Gosto de Clarice, a nossa Lispector. Ela costuma dizer umas coisas que nos faz pensar e sair desse cansaço da espera de tudo. Lendo-a, deparei-me com essas afirmações bem clariceanas: – Quando o amor é grande demais torna-se inútil. E: – Ah, a vida dos sentimentos é extremamente burguesa. A primeira frase me fez lembrar João Mohana, quando esteve em Imperatriz, para dar palestras num encontro de casal, realizado no Juçara. Ele me dizia: – Amor em excesso estraga. Talvez porque o amor, diferente dos outros sentimentos, não sofra do vício de ser burguês. Ao contrário, antes como hoje, vem sofrendo um processo de vulgarização tão forte, que uma reles e insignificante atração interesseira passa a assumir foro de amor eterno, que Vinícius tão bem delimitou no espaço e no tempo do enquanto dure. Por isso mesmo, algumas pessoas amam em suaves prestações, como se amor fizesse parte de um carnê para pagamento mensal, sem garantia estendida e sem muitos atropelos. Há aqueles que amam tanto, com tanta facilidade, que chegam a desamar a prazo certo. O amor está cansado ou está cansando? Depende do amor. Nossos atores e atrizes de televisão e cinema são pródigos em amar. Amam tanto que, cansados de amar, morrem numa solidão como se estivessem num cárcere pagando pelo pecado de terem amado até o limite de todas as suas forças.
Luc Ferry, em A Revolução do Amor, com a ênfase dos crédulos, afirma, sem se atropelar em qualquer dúvida: – É amor que dá sentido a nossa existência. Nelson Rodrigues, que sempre ridicularizou o amor, com o fatalismo da traição, objetaria, com sarcasmo: – Pode ser! Pode ser! Pode ser!
O cansaço é tão extenuante que as pessoas já não se conversam. Apaixonam-se no celular e pelo celular, nas suas várias modalidades. O mercado é riquíssimo a esse respeito. Um dia desses, num dos nossos restaurantes, presenciei uma dessas nossas rotineiras cenas, que exemplificam o cansaço da convivência. Bem. Retifico. Não foi bem ainda à mesa. Foi no cansaço da espera da mesa. Na fila. Estava aquele grupo de familiares. Um bebia cerveja no celular. A outra conversava no celular. Um ria grotescamente no celular. E mais um quarto, renegando a solidão da convivência, passava uma mensagem pelo celular. Tinha-se uma cena típica da socialização do estar só, ao celular.

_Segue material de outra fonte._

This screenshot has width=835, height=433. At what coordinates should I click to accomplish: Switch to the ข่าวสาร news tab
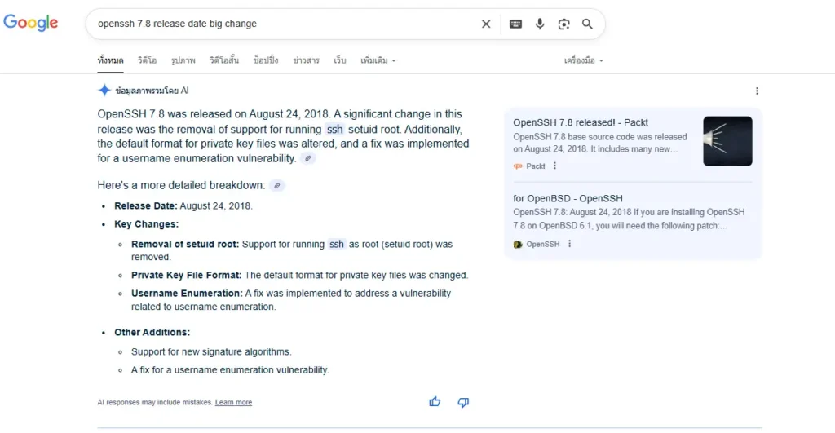pos(306,60)
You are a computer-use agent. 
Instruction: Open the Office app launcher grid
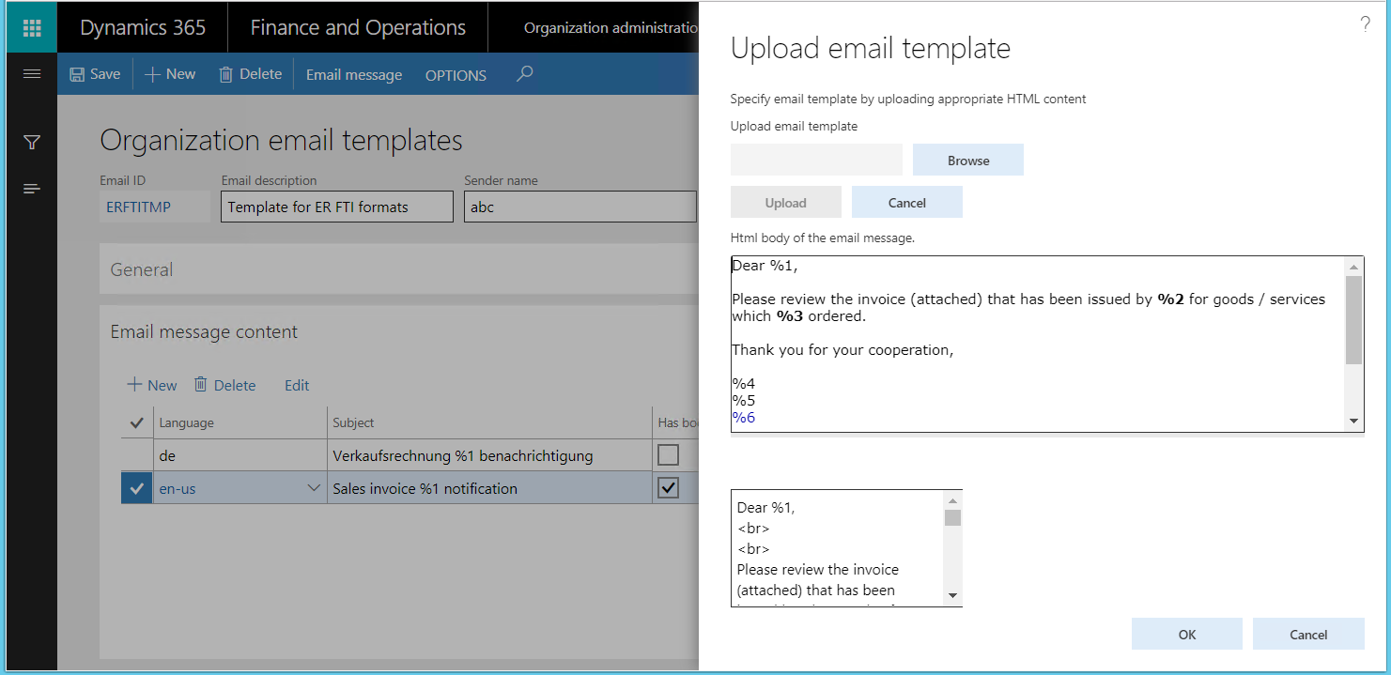pos(31,26)
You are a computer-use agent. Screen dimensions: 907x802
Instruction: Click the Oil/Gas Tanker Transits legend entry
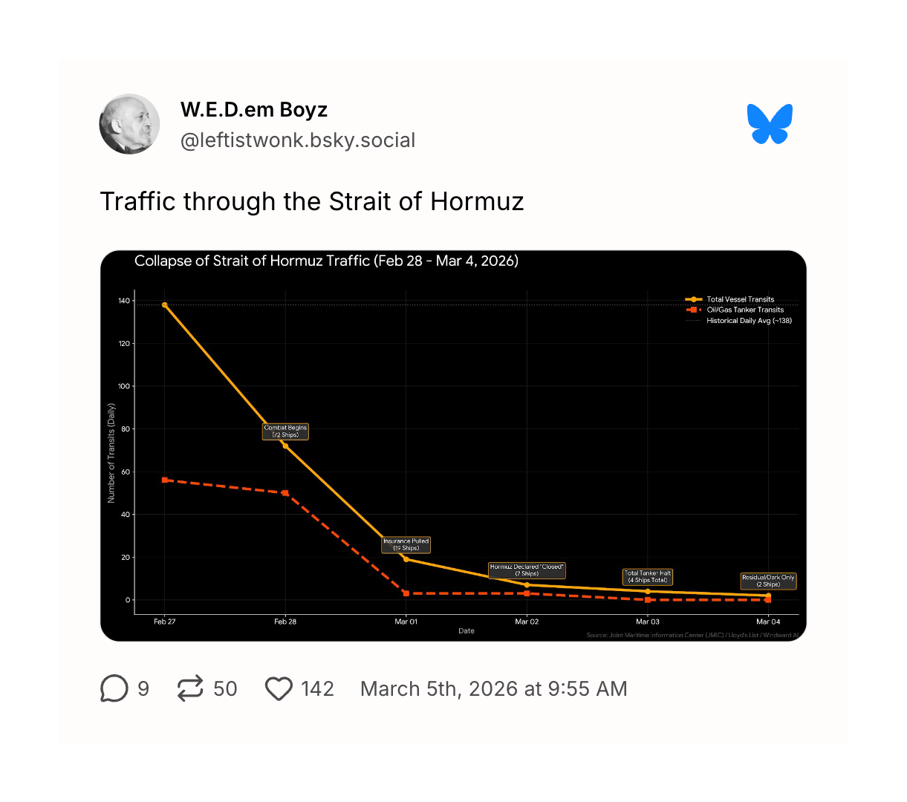pos(744,310)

Pois bem. Venceram a fila. Foram à mesa. Não sei se pediram a comida. Mas sei que estavam cada um no celular, em plena socialização do cansaço da convivência a quatro. Nenhum dizia uma mísera palavra, como se estivessem participando de uma cena de peça de teatro de surdos e mudos.
Não tenho dúvidas: é o cansaço da convivência. É o grito mudo, do cansaço de viver com o outro.
Volto a Clarice, para salvar-me desse sentimento que está sendo vulgarmente difundido e teima em, matreiramente, cercar-me. Clarice fala da comunicação muda e diz que “o que nos salva da solidão é a solidão de cada um dos outros. Às vezes, quando duas pessoas estão juntas, apesar de falarem (o que não é o caso aqui), o que elas comunicam uma à outra é o sentimento da solidão”. Ainda bem. O cansaço de tudo conduz, paradoxalmente, à convivência de uma cruel solidão. Um dia, quem sabe, devem se cansar dessa solidão.